Anemia and Renal Insufficiency – Robert A. Kyle, MD, and Michael Tomasson, MD
Dr. Kyle: Washington University School of Medicine, St. Louis, MO; Dr. Tomasson: Mayo Clinic College of Medicine

Copyright of the American Society of Hematology, 2006. ISSN: 1931-6860.


I. HistoryII. Physical ExamIII. Laboratory DataIV. Pathophysiology
V. Differential DiagnosisVI. Prognosis/Clinical CourseVII. Teaching PointsVIII. Bibliography

VI. PROGNOSIS/CLINICAL COURSE

Diagnosis: Multiple myeloma

Although many effective therapies are available at this time, myeloma is considered to be an incurable disease. With appropriate therapy, median survival is 3-4 years. Patients undergoing an autologous stem cell transplant often survive for more than 5 years. However, the overall 5-year survival for multiple myeloma is only 33% (SEER).
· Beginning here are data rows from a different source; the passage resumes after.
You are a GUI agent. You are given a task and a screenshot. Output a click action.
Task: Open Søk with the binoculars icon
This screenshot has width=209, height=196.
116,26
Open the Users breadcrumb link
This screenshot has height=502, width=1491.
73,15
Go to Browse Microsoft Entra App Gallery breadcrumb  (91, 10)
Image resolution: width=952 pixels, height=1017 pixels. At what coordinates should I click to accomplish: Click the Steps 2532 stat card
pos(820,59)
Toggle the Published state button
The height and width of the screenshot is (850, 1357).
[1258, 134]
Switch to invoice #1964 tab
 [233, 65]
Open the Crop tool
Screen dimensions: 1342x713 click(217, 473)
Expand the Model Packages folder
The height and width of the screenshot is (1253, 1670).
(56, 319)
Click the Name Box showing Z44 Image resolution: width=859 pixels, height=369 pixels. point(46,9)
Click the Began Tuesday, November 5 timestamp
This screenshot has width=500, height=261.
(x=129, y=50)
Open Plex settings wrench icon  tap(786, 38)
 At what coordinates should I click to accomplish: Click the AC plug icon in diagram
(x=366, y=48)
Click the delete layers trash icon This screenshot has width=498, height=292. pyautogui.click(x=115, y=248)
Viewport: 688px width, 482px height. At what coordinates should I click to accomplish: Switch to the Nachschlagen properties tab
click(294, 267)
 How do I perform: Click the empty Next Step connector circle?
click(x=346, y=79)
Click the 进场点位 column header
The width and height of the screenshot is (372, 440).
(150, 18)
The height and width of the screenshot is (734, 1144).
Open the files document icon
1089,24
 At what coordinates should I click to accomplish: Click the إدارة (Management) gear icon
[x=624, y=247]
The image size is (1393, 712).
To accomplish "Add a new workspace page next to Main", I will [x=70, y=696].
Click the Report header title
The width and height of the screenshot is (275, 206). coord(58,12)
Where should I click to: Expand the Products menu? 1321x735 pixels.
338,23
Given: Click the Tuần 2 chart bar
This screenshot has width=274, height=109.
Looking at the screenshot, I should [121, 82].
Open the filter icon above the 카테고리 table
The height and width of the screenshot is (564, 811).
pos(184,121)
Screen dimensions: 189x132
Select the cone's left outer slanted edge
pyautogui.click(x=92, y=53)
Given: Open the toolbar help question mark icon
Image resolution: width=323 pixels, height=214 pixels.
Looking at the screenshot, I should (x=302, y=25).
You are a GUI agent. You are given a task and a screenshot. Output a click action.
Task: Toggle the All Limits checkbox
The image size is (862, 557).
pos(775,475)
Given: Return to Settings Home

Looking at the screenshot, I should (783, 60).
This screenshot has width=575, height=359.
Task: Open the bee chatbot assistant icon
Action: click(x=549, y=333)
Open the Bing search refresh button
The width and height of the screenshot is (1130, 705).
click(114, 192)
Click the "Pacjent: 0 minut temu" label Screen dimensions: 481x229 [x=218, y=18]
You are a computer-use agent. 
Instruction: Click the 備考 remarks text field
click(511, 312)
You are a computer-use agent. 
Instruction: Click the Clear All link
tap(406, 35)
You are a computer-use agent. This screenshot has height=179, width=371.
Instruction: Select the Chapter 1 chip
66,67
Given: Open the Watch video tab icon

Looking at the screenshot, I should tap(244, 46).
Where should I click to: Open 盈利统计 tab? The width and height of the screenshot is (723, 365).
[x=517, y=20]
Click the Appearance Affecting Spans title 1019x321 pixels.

The first decision the clinician must make is whether the patient is a candidate for high-done chemotherapy with autologous stem cell transplantation. Patients who can tolerate a transplant will undergo high dose chemotherapy (with the alkylator melphalan) followed by an autologous stem cell transplant.

This patient is not a good candidate for an autologous stem cell transplant because of the renal failure. She would best be treated with dexamethasone and/or thalidomide. These are widely used as initial therapy and can achieve a response in 70% of patients. Lenalidomide (Revlimid) is a thalidomide derivative with fewer side-effects than thalidomide that can achieve response even in thalidomide-resistant cases.

Initial therapy for otherwise healthy patients in multiple myeloma is evolving rapidly with the advent of thalidomide, lenalidomide (Revlimid), and bortezomib (Velcade).

Bortezomib is highly effective in relapsed disease. Unfortunately, as mentioned above, all patients will likely experience disease relapse, and novel agents are actively being investigated.

The patient was treated with high-dose dexamethasone. She showed improvement, but subsequently died of renal complications.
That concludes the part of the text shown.